--- Material provided ---
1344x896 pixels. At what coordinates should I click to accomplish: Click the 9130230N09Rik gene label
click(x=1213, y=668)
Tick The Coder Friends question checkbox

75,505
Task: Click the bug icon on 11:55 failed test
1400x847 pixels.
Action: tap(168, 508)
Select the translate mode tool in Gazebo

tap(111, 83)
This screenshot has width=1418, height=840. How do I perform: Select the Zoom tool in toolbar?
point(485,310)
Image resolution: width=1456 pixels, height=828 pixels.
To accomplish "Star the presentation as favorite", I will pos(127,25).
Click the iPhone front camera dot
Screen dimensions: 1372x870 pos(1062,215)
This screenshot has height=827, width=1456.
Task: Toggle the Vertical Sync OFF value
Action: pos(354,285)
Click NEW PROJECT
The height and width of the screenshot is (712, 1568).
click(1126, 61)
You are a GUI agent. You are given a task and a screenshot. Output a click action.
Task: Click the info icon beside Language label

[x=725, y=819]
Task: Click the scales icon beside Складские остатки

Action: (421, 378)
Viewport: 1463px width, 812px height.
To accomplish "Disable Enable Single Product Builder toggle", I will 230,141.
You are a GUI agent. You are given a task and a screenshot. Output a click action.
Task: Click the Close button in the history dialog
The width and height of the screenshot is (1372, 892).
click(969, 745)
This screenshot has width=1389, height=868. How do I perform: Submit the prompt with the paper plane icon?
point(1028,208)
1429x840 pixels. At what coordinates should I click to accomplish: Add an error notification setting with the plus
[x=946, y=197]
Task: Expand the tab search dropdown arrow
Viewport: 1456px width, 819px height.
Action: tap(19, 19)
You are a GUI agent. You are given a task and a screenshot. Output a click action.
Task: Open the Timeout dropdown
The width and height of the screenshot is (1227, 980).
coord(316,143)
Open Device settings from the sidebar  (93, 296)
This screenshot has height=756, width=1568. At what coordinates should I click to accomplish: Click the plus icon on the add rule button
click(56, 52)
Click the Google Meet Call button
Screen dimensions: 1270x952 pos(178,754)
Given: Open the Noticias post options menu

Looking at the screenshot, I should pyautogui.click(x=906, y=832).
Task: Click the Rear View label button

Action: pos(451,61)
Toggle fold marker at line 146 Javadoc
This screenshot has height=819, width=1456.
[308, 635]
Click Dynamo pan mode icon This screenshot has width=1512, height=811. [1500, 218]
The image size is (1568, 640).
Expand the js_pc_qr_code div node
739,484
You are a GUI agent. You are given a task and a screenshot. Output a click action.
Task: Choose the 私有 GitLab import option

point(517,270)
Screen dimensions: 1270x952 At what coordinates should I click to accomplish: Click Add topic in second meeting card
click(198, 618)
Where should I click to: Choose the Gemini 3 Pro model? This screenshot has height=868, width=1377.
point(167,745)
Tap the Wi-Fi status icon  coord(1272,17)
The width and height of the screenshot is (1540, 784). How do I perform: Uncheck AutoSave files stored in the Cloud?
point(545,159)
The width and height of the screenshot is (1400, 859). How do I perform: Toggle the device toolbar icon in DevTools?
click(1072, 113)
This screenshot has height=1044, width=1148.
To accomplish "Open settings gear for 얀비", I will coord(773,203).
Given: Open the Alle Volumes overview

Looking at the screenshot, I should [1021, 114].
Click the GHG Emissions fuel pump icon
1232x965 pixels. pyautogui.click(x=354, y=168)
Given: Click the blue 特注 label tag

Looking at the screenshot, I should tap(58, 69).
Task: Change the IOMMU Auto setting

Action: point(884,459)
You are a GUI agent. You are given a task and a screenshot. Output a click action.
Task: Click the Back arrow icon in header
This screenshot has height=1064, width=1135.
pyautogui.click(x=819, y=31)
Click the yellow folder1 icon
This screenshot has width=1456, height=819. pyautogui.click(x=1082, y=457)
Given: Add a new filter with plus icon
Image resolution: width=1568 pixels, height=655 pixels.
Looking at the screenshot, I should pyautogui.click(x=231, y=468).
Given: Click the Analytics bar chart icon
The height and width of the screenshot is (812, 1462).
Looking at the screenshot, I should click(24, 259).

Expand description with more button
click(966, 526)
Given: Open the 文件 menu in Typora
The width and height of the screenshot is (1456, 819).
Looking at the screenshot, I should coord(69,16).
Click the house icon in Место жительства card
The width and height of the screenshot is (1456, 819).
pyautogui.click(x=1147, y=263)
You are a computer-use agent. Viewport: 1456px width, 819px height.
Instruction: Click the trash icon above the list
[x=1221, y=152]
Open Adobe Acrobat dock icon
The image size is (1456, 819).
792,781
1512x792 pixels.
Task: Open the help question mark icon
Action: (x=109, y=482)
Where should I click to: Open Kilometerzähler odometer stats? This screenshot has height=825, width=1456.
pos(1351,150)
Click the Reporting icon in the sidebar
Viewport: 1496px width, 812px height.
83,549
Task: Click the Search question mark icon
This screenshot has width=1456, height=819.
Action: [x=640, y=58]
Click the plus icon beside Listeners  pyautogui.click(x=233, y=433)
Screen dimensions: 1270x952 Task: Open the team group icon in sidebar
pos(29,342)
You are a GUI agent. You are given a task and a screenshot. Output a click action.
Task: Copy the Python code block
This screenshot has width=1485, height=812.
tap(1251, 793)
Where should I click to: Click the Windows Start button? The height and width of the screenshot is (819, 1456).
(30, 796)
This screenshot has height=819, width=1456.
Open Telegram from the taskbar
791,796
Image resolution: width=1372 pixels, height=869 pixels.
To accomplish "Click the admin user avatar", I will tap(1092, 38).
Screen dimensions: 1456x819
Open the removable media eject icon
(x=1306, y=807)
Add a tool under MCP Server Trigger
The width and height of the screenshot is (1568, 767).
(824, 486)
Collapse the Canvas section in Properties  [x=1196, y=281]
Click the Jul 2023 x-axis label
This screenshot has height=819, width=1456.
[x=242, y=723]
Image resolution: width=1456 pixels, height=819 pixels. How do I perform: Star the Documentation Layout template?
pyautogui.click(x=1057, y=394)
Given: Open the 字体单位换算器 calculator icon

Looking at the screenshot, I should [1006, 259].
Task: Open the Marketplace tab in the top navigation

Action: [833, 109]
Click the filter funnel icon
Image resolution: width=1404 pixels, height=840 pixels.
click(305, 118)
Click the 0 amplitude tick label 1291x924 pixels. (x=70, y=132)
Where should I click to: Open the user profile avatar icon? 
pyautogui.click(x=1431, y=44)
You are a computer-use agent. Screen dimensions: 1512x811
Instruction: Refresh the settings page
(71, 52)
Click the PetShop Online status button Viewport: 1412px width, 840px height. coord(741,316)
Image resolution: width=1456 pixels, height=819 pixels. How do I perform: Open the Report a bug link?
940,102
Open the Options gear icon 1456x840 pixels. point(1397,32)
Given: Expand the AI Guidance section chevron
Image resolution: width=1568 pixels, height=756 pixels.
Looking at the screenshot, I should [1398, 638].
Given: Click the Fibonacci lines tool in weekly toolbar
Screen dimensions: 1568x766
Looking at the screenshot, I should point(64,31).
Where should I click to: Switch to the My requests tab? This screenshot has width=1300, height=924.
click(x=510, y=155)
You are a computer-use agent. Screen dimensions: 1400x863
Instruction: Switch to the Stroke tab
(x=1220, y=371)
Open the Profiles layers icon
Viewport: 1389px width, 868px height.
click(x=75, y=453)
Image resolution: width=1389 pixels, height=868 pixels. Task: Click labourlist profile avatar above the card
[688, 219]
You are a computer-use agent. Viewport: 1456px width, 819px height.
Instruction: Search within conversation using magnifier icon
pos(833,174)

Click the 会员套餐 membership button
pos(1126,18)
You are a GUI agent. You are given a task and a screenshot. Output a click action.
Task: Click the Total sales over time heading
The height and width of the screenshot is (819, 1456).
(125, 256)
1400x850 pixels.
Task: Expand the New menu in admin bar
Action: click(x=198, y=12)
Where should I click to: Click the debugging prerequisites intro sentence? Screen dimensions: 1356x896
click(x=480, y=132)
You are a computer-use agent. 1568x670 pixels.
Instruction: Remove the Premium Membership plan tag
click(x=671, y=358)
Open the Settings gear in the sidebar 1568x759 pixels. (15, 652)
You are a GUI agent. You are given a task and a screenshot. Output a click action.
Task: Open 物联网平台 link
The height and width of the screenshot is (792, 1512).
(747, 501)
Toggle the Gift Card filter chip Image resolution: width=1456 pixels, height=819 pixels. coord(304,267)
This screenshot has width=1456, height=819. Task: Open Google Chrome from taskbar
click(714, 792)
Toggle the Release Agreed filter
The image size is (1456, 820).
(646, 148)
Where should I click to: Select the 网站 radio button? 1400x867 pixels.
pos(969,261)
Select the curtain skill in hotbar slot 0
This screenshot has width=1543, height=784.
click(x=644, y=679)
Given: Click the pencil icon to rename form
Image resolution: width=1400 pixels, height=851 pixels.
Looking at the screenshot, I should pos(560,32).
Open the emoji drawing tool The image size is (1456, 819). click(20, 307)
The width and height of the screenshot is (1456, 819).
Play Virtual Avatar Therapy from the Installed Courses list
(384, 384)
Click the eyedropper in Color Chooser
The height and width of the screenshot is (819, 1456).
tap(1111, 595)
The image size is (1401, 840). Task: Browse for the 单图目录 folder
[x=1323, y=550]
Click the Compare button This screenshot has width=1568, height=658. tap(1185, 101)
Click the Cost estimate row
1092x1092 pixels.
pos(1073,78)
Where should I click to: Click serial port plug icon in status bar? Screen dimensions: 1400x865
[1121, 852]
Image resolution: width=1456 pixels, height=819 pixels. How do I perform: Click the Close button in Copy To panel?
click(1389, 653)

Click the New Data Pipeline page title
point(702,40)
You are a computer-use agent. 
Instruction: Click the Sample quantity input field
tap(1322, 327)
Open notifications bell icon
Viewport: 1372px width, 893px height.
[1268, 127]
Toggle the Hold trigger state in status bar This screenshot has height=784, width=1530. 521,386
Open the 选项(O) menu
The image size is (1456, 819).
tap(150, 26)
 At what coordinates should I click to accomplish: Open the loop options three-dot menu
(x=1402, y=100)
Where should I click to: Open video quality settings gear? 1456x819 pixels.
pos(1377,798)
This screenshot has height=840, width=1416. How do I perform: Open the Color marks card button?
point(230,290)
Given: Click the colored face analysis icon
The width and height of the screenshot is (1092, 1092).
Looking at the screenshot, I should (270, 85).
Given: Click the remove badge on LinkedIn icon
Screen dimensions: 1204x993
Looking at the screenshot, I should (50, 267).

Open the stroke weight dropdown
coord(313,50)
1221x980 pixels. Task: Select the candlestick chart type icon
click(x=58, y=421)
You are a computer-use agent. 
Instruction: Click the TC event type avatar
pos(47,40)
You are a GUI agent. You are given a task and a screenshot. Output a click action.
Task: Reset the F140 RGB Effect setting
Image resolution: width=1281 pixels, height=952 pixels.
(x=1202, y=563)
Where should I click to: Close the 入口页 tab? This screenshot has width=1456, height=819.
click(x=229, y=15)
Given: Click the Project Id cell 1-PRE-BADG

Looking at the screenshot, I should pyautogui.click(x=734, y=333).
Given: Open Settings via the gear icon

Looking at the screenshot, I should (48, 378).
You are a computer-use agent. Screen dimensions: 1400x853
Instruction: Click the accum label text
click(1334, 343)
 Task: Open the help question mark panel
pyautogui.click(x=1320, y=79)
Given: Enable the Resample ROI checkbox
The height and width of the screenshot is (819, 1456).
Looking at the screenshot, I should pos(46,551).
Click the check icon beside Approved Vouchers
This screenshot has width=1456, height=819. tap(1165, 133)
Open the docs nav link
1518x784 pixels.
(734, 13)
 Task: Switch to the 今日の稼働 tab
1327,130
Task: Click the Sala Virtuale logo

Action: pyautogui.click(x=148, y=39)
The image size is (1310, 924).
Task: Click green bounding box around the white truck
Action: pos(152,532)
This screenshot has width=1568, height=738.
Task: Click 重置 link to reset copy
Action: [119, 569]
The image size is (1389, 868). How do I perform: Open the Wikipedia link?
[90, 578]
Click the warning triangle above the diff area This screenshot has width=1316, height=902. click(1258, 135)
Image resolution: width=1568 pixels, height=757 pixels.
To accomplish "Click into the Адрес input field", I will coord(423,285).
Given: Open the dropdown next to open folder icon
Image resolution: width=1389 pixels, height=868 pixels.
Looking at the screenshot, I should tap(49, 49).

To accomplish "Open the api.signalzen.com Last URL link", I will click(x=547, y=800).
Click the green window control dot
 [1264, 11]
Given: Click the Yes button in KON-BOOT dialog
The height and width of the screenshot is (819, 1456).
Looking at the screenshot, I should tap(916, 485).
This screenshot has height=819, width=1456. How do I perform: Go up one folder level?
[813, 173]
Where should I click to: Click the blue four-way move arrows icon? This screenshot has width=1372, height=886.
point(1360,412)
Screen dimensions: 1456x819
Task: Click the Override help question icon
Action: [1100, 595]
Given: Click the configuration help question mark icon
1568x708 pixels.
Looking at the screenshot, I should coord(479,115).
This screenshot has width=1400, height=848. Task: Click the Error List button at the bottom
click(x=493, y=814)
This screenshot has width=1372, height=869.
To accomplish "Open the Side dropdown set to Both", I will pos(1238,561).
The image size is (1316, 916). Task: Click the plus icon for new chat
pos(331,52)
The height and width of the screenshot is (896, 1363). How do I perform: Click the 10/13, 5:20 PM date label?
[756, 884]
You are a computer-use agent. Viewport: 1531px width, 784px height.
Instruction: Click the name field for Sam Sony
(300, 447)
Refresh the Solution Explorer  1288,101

--- Task to complete ---
Transcribe exactly the line containing "Instruction: Click the name" and all remaining lines of the material, ending with the last one.

--- Written answer ---
Instruction: Click the name field for Sam Sony
(300, 447)
Refresh the Solution Explorer  1288,101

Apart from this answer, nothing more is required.